# Task item
Transcribe each entry shown below with no difference from the original.

Dataset entries:
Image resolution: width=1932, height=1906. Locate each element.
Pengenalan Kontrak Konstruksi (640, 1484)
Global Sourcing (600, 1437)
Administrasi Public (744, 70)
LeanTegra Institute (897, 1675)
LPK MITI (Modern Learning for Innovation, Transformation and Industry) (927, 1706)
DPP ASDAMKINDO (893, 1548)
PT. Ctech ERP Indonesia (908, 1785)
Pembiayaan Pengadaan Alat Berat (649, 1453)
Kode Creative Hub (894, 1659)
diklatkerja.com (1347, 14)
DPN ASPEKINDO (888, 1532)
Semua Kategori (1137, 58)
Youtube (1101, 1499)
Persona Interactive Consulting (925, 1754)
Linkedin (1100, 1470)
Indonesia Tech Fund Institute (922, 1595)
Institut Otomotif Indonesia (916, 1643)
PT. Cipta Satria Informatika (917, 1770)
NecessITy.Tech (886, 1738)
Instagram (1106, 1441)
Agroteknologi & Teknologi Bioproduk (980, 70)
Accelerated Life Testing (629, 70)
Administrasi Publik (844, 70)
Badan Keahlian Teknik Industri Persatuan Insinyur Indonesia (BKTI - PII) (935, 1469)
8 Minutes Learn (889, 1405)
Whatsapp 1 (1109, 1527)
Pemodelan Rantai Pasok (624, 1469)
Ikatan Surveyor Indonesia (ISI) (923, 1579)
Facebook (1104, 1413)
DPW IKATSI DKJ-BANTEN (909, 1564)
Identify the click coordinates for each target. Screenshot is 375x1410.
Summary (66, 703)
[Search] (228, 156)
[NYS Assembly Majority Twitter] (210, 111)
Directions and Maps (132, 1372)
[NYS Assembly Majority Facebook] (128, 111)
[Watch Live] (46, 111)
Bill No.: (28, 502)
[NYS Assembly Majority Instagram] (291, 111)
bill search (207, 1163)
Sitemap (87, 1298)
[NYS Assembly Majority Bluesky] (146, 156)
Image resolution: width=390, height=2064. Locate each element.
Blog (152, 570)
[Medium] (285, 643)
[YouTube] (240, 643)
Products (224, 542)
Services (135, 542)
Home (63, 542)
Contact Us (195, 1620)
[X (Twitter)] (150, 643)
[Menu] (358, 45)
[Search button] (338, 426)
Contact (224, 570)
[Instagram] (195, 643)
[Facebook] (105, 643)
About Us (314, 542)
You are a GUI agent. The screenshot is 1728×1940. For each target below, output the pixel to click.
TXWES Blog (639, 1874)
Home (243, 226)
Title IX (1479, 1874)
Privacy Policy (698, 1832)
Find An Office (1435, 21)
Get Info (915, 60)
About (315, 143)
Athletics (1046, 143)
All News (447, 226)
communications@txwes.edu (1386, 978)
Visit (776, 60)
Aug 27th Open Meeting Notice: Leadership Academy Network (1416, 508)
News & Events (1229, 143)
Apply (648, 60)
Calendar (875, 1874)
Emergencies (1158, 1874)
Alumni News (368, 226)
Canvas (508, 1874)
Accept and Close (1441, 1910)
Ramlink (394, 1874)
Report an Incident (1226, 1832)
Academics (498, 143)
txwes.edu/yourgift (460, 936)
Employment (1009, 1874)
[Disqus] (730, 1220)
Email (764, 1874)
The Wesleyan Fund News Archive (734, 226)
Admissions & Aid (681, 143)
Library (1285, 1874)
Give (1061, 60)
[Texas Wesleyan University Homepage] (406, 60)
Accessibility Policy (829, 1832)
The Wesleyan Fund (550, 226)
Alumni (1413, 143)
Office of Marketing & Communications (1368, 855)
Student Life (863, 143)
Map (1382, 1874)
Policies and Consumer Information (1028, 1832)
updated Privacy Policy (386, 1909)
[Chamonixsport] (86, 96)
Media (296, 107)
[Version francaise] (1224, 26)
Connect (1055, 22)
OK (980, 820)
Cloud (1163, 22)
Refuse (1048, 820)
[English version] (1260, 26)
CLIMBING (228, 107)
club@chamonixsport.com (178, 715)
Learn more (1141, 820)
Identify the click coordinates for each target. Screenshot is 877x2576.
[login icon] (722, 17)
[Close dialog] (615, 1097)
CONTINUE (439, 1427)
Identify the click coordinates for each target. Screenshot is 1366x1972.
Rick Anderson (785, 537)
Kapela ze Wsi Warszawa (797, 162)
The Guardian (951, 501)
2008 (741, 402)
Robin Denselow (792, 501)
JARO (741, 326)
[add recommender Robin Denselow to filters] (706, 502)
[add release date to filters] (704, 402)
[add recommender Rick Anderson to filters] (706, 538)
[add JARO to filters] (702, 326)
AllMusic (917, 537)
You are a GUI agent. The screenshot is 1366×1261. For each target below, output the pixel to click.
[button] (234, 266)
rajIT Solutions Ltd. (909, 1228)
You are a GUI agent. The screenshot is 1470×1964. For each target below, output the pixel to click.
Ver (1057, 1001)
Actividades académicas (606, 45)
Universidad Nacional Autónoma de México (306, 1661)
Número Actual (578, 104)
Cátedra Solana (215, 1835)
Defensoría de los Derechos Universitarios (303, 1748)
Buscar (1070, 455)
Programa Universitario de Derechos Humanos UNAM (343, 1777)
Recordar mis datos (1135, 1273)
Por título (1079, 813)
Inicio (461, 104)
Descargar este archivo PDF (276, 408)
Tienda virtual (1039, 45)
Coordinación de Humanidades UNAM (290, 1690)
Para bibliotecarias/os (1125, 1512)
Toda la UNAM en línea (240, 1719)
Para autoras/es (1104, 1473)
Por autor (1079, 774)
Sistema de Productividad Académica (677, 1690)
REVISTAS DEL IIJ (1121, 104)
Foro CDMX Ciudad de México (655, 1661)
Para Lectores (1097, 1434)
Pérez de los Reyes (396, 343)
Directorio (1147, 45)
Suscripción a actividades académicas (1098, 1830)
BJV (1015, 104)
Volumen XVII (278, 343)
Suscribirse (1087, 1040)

# Result for this task
Image resolution: width=1932, height=1906. Locate each element.
Pengenalan Kontrak Konstruksi (640, 1484)
Global Sourcing (600, 1437)
Administrasi Public (744, 70)
LeanTegra Institute (897, 1675)
LPK MITI (Modern Learning for Innovation, Transformation and Industry) (927, 1706)
DPP ASDAMKINDO (893, 1548)
PT. Ctech ERP Indonesia (908, 1785)
Pembiayaan Pengadaan Alat Berat (649, 1453)
Kode Creative Hub (894, 1659)
diklatkerja.com (1347, 14)
DPN ASPEKINDO (888, 1532)
Semua Kategori (1137, 58)
Youtube (1101, 1499)
Persona Interactive Consulting (925, 1754)
Linkedin (1100, 1470)
Indonesia Tech Fund Institute (922, 1595)
Institut Otomotif Indonesia (916, 1643)
PT. Cipta Satria Informatika (917, 1770)
NecessITy.Tech (886, 1738)
Instagram (1106, 1441)
Agroteknologi & Teknologi Bioproduk (980, 70)
Accelerated Life Testing (629, 70)
Administrasi Publik (844, 70)
Badan Keahlian Teknik Industri Persatuan Insinyur Indonesia (BKTI - PII) (935, 1469)
8 Minutes Learn (889, 1405)
Whatsapp 1 (1109, 1527)
Pemodelan Rantai Pasok (624, 1469)
Ikatan Surveyor Indonesia (ISI) (923, 1579)
Facebook (1104, 1413)
DPW IKATSI DKJ-BANTEN (909, 1564)
Identify the click coordinates for each target. Screenshot is 375x1410.
Summary (66, 703)
[Search] (228, 156)
[NYS Assembly Majority Twitter] (210, 111)
Directions and Maps (132, 1372)
[NYS Assembly Majority Facebook] (128, 111)
[Watch Live] (46, 111)
Bill No.: (28, 502)
[NYS Assembly Majority Instagram] (291, 111)
bill search (207, 1163)
Sitemap (87, 1298)
[NYS Assembly Majority Bluesky] (146, 156)
Image resolution: width=390, height=2064. Locate each element.
Blog (152, 570)
[Medium] (285, 643)
[YouTube] (240, 643)
Products (224, 542)
Services (135, 542)
Home (63, 542)
Contact Us (195, 1620)
[X (Twitter)] (150, 643)
[Menu] (358, 45)
[Search button] (338, 426)
Contact (224, 570)
[Instagram] (195, 643)
[Facebook] (105, 643)
About Us (314, 542)
You are a GUI agent. The screenshot is 1728×1940. For each target below, output the pixel to click.
TXWES Blog (639, 1874)
Home (243, 226)
Title IX (1479, 1874)
Privacy Policy (698, 1832)
Find An Office (1435, 21)
Get Info (915, 60)
About (315, 143)
Athletics (1046, 143)
All News (447, 226)
communications@txwes.edu (1386, 978)
Visit (776, 60)
Aug 27th Open Meeting Notice: Leadership Academy Network (1416, 508)
News & Events (1229, 143)
Apply (648, 60)
Calendar (875, 1874)
Emergencies (1158, 1874)
Alumni News (368, 226)
Canvas (508, 1874)
Accept and Close (1441, 1910)
Ramlink (394, 1874)
Report an Incident (1226, 1832)
Academics (498, 143)
txwes.edu/yourgift (460, 936)
Employment (1009, 1874)
[Disqus] (730, 1220)
Email (764, 1874)
The Wesleyan Fund News Archive (734, 226)
Admissions & Aid (681, 143)
Library (1285, 1874)
Give (1061, 60)
[Texas Wesleyan University Homepage] (406, 60)
Accessibility Policy (829, 1832)
The Wesleyan Fund (550, 226)
Alumni (1413, 143)
Office of Marketing & Communications (1368, 855)
Student Life (863, 143)
Map (1382, 1874)
Policies and Consumer Information (1028, 1832)
updated Privacy Policy (386, 1909)
[Chamonixsport] (86, 96)
Media (296, 107)
[Version francaise] (1224, 26)
Connect (1055, 22)
OK (980, 820)
Cloud (1163, 22)
Refuse (1048, 820)
[English version] (1260, 26)
CLIMBING (228, 107)
club@chamonixsport.com (178, 715)
Learn more (1141, 820)
Identify the click coordinates for each target. Screenshot is 877x2576.
[login icon] (722, 17)
[Close dialog] (615, 1097)
CONTINUE (439, 1427)
Identify the click coordinates for each target. Screenshot is 1366x1972.
Rick Anderson (785, 537)
Kapela ze Wsi Warszawa (797, 162)
The Guardian (951, 501)
2008 (741, 402)
Robin Denselow (792, 501)
JARO (741, 326)
[add recommender Robin Denselow to filters] (706, 502)
[add release date to filters] (704, 402)
[add recommender Rick Anderson to filters] (706, 538)
[add JARO to filters] (702, 326)
AllMusic (917, 537)
You are a GUI agent. The screenshot is 1366×1261. For each target below, output the pixel to click.
[button] (234, 266)
rajIT Solutions Ltd. (909, 1228)
You are a GUI agent. The screenshot is 1470×1964. For each target below, output the pixel to click.
Ver (1057, 1001)
Actividades académicas (606, 45)
Universidad Nacional Autónoma de México (306, 1661)
Número Actual (578, 104)
Cátedra Solana (215, 1835)
Defensoría de los Derechos Universitarios (303, 1748)
Buscar (1070, 455)
Programa Universitario de Derechos Humanos UNAM (343, 1777)
Recordar mis datos (1135, 1273)
Por título (1079, 813)
Inicio (461, 104)
Descargar este archivo PDF (276, 408)
Tienda virtual (1039, 45)
Coordinación de Humanidades UNAM (290, 1690)
Para bibliotecarias/os (1125, 1512)
Toda la UNAM en línea (240, 1719)
Para autoras/es (1104, 1473)
Por autor (1079, 774)
Sistema de Productividad Académica (677, 1690)
REVISTAS DEL IIJ (1121, 104)
Foro CDMX Ciudad de México (655, 1661)
Para Lectores (1097, 1434)
Pérez de los Reyes (396, 343)
Directorio (1147, 45)
Suscripción a actividades académicas (1098, 1830)
BJV (1015, 104)
Volumen XVII (278, 343)
Suscribirse (1087, 1040)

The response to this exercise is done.